- Date: August 30, 2017 – October 2017;
- Location: Lake Chelan, Chelan County, Washington, United States
- Coordinates: 48°07′01″N 120°22′37″W﻿ / ﻿48.117°N 120.377°W

Statistics
- Burned area: 8,726 acres (35 km^{2})

Impacts
- Structures lost: 1

Ignition
- Cause: Human caused

Map
- Location of fire in Washington.

= Uno Peak Fire =

2017 wildfire in Washington, United States

The Uno Peak Fire was a wildfire on the slopes of Lake Chelan, approximately 15 miles from Manson, Washington in the United States. The human caused fire was started on August 30, 2017. The fire burned a total of 8726 acre.

==Incidents==
===August===

The Uno Peak Fire occurred on August 30, 2017, on the steep, eastern shore slopes of Lake Chelan, approximately 15 miles from Manson, Washington. At the time, the cause of the fire remained unknown. The fire expanded to 50 acre by the next day. Firefighters immediately began fighting the fire with assistance from one airtanker and three helicopters that provided water delivery. Areas around the fire were closed, specifically the Summer Blossom and Safety Harbor Trailheads and the South Navarre Campground. The fire was burning on fuels comprising timber, grass and rugged terrain.

===September===

By September 1, the fire had grown to 400 acre. Dozers were called in to construct fire lines and crews began preparing forest roads for new fire growth. Two more campgrounds were closed. On September 2, a second fire, the Ferry Peak Fire, was reported a mere two miles northwest of the Uno Peak Fire. Roads and additional trails were closed. The fire had grown to 2,511 acre by September 4 due to record breaking high temperatures and wind. A voluntary evacuation was put in place for two residences on Lake Chelan. The fire grew overnight to 6159 acre and was reported at 1 percent containment. Two properties in the area remained threatened and crews worked on protecting the threatened areas. The historic Crow Cabin was destroyed.

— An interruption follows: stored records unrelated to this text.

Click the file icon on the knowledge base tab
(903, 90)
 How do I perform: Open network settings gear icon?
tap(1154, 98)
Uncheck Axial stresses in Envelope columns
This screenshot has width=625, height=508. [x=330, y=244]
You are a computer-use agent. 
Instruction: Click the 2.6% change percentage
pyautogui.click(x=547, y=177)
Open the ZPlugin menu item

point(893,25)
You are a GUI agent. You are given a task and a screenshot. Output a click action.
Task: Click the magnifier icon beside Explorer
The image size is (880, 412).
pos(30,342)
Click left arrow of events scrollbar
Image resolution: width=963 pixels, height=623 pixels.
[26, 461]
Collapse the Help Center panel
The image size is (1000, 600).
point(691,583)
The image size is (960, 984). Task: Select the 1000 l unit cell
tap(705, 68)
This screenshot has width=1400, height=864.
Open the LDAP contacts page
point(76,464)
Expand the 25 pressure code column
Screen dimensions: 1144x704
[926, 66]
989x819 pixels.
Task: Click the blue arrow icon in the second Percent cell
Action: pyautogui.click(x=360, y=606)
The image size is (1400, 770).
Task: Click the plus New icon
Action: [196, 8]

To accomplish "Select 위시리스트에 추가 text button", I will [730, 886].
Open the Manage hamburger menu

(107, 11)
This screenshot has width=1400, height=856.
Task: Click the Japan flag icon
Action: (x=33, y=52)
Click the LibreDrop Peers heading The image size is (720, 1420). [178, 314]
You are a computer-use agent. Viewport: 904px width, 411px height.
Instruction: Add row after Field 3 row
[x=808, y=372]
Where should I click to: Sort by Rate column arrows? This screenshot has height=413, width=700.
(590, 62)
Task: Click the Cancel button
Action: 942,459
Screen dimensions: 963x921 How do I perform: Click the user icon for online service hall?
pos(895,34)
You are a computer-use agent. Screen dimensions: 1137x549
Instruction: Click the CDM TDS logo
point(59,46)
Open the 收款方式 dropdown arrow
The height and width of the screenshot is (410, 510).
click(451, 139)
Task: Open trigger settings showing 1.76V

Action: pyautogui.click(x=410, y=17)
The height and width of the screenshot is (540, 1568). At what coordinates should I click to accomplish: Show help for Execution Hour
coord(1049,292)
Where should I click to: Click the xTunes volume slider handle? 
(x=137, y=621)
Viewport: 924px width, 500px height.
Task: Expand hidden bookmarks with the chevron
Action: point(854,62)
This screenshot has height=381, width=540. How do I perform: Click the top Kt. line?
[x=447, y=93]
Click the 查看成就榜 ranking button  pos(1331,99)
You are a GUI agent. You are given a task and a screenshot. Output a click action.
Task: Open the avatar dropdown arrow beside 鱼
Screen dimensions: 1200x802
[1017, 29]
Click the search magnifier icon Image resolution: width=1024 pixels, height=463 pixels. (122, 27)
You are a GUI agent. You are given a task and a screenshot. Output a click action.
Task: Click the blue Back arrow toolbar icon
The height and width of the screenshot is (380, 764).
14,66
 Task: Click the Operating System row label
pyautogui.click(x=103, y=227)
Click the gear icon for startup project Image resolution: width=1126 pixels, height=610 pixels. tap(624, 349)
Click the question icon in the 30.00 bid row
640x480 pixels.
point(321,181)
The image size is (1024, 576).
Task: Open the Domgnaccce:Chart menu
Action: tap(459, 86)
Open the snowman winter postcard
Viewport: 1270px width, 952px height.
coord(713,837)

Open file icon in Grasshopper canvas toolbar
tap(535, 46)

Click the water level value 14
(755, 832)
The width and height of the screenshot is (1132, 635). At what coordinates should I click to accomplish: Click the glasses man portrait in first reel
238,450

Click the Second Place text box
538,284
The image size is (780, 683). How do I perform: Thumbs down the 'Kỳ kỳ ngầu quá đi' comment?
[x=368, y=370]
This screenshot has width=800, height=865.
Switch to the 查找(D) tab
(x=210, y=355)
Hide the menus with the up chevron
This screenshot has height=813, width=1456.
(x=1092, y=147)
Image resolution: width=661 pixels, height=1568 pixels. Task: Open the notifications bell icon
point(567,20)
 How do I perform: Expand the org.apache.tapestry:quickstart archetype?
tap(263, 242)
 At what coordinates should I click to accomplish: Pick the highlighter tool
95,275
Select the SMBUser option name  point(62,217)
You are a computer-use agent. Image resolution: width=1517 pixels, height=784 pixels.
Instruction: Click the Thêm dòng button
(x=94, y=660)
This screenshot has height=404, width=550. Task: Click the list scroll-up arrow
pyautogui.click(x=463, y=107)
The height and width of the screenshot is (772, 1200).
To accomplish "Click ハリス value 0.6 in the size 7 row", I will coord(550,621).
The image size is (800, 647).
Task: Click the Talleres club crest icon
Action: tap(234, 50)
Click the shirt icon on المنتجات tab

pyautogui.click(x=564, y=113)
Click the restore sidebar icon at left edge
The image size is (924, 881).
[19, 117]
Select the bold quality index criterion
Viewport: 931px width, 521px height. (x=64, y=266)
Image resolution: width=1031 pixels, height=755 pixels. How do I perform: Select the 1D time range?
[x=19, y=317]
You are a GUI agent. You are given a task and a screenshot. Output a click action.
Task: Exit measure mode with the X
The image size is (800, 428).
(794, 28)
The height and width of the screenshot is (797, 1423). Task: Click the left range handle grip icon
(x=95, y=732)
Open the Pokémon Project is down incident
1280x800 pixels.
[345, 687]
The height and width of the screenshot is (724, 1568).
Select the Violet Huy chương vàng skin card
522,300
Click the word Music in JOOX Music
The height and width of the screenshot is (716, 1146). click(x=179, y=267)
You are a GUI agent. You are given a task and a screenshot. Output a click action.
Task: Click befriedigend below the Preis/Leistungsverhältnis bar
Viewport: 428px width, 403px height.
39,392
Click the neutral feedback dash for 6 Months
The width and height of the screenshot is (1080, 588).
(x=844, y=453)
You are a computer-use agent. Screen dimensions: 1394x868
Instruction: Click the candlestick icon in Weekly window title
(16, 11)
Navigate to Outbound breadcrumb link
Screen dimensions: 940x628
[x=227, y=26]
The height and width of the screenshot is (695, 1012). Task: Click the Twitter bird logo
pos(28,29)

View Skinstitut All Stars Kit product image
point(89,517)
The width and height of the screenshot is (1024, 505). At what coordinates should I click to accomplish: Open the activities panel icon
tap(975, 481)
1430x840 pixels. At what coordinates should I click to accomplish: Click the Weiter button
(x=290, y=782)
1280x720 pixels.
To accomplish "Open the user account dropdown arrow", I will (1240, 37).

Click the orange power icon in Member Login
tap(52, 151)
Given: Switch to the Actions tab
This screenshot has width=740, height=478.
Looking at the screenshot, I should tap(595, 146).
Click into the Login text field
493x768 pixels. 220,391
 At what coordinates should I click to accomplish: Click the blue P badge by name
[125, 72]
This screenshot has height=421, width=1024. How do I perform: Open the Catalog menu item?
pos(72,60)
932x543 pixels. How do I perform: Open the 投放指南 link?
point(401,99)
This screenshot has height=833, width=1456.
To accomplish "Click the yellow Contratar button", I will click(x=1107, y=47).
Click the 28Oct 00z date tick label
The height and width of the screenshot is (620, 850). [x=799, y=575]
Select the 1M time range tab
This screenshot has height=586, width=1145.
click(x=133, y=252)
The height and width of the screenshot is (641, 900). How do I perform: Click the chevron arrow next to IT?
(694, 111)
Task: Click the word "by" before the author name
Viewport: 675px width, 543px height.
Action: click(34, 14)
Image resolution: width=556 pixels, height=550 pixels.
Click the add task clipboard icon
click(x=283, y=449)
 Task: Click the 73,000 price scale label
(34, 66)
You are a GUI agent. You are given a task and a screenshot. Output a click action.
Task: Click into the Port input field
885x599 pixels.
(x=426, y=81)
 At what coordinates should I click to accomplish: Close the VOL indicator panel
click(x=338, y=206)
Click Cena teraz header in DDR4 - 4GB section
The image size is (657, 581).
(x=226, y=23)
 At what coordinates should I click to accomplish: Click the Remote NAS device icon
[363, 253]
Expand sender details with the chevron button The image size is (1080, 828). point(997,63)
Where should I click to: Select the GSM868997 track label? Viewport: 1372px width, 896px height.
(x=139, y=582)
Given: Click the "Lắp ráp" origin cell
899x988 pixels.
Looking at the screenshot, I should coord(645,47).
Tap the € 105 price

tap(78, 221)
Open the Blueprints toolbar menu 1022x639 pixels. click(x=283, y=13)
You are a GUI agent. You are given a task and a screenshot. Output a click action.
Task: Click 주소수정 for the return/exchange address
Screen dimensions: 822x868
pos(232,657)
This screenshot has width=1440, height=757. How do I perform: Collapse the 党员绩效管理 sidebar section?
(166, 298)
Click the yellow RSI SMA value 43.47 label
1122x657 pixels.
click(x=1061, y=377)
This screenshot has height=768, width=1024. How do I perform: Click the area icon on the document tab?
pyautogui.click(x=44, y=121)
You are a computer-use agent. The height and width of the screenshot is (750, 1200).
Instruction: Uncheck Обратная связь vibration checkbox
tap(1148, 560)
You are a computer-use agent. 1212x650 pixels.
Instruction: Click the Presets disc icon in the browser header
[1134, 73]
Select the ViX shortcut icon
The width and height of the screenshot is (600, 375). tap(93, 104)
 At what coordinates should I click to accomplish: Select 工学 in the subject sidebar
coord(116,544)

By September 10, the fire had grown to 7236 acre, despite moderate temperatures and low winds that helped keep it under 7000 acre for almost a week. The Washington Air National Guard began lending air support to the fire with two Sikorsky UH-60 Black Hawks. The Silver State Hotshots from Nevada arrived on September 13 to help fight the fire. The next day, the fire spread to Big Goat Mountain and Lone Fir Creek. The fire had grown to 8060 acre.

==October==

The fire had subsided by October, burning a total of 8726 acre.

==Effects/Impact==

The Uno Peak Fire burned in prior burn areas from the Rex Fire (2001) and the Safety Harbor Fire (1971). In October, Central Washington Burned Area Emergency Response (BAER) assessed the burn area and requested $84,470 in funding to help with threats to human life, safety, property, and critical natural or cultural resources in the wake of the fire. BAER reported specific concerns regarding the increased risk of flooding and debris laden flows at Safety Harbor and Lone Fir Creek which could impact tourist activities and threaten structures in the area.